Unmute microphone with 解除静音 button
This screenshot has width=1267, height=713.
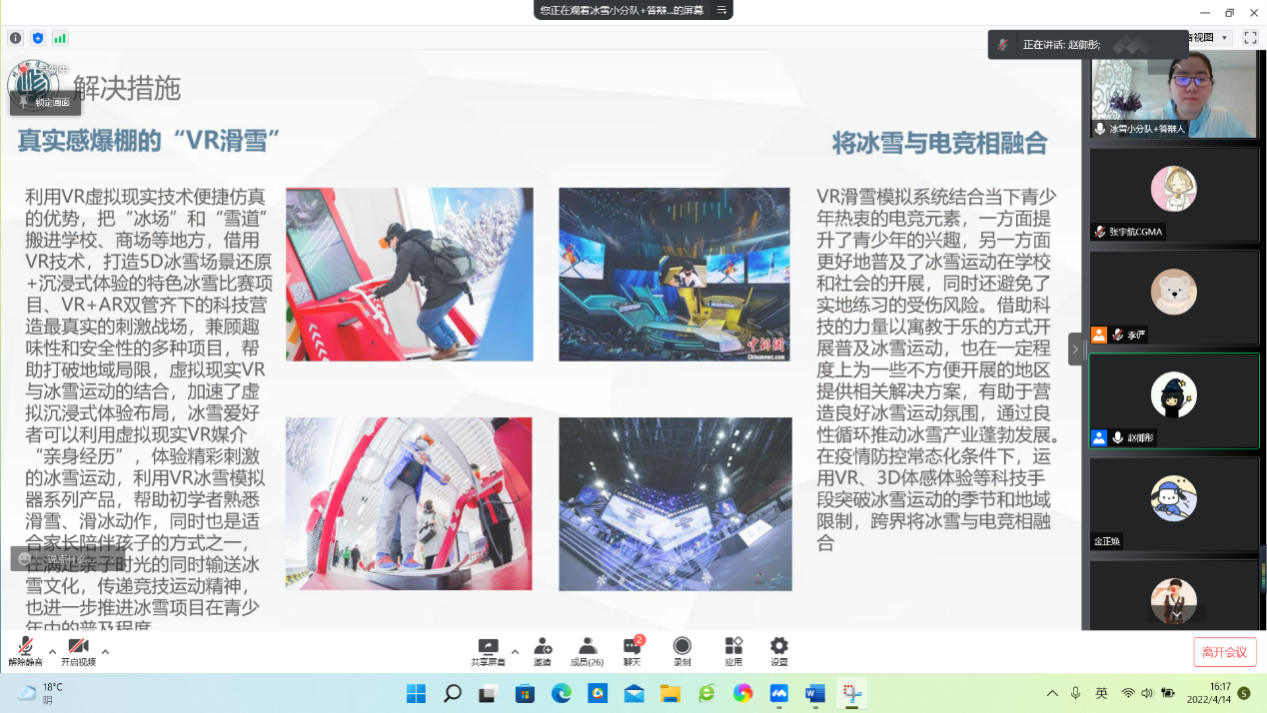[x=25, y=650]
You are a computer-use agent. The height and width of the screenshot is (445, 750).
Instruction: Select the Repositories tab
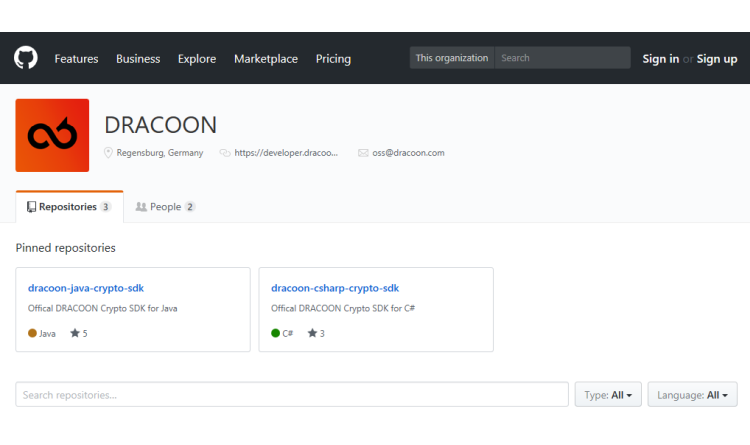click(x=69, y=207)
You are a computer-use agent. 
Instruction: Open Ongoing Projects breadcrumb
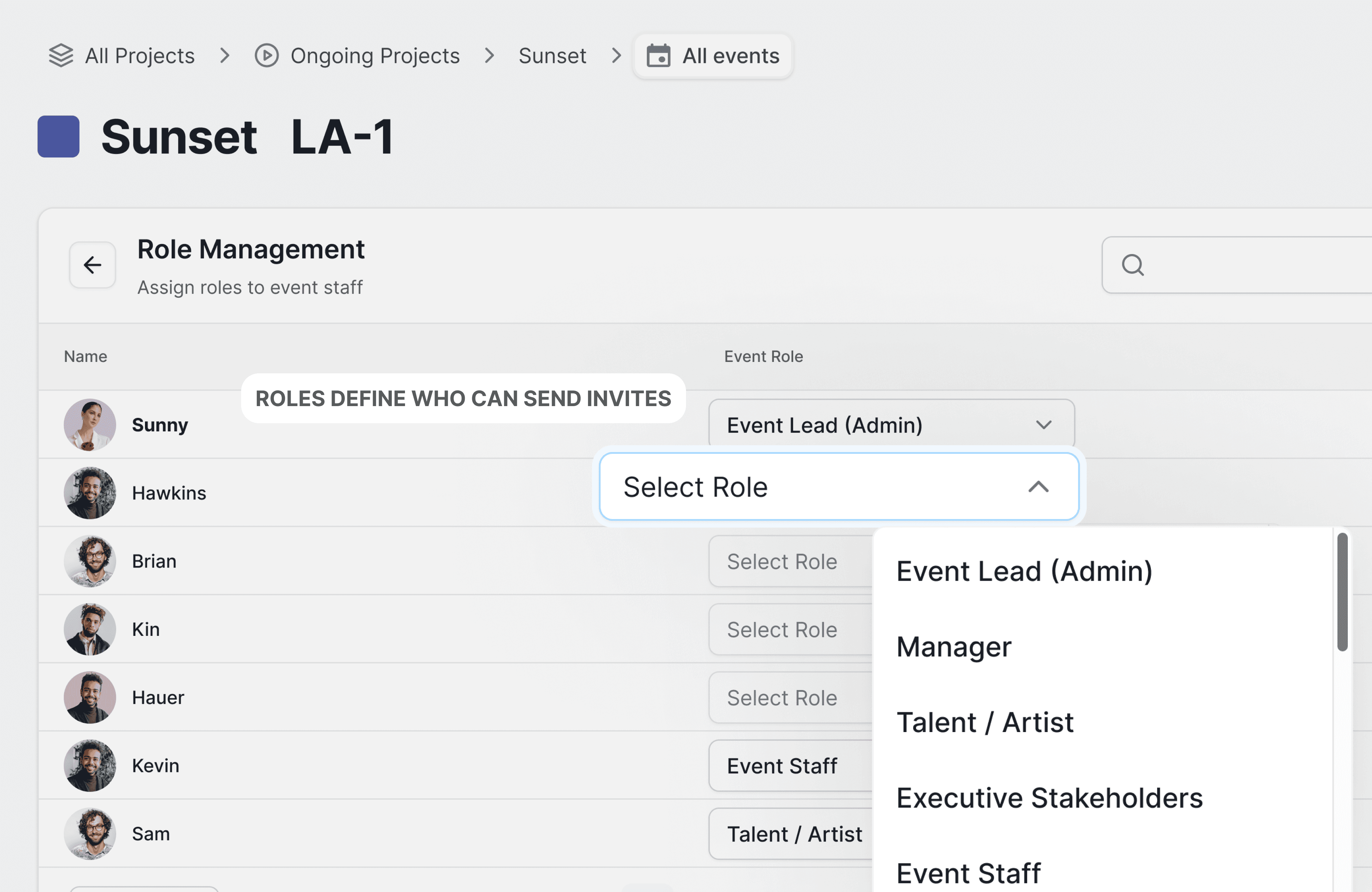click(375, 56)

**Exercise**
Format the data above as a Markdown table with the columns Row and Line, numbering each non-blank line in order and omitting blank lines. Leave the pictures out.

**Problem solution**
| Row | Line |
|---|---|
| 1 | Unmute microphone with 解除静音 button |
| 2 | This screenshot has width=1267, height=713. |
| 3 | [x=25, y=650] |
| 4 | You are a computer-use agent. The height and width of the screenshot is (445, 750). |
| 5 | Instruction: Select the Repositories tab |
| 6 | click(x=69, y=207) |
| 7 | You are a computer-use agent.  |
| 8 | Instruction: Open Ongoing Projects breadcrumb |
| 9 | click(375, 56) |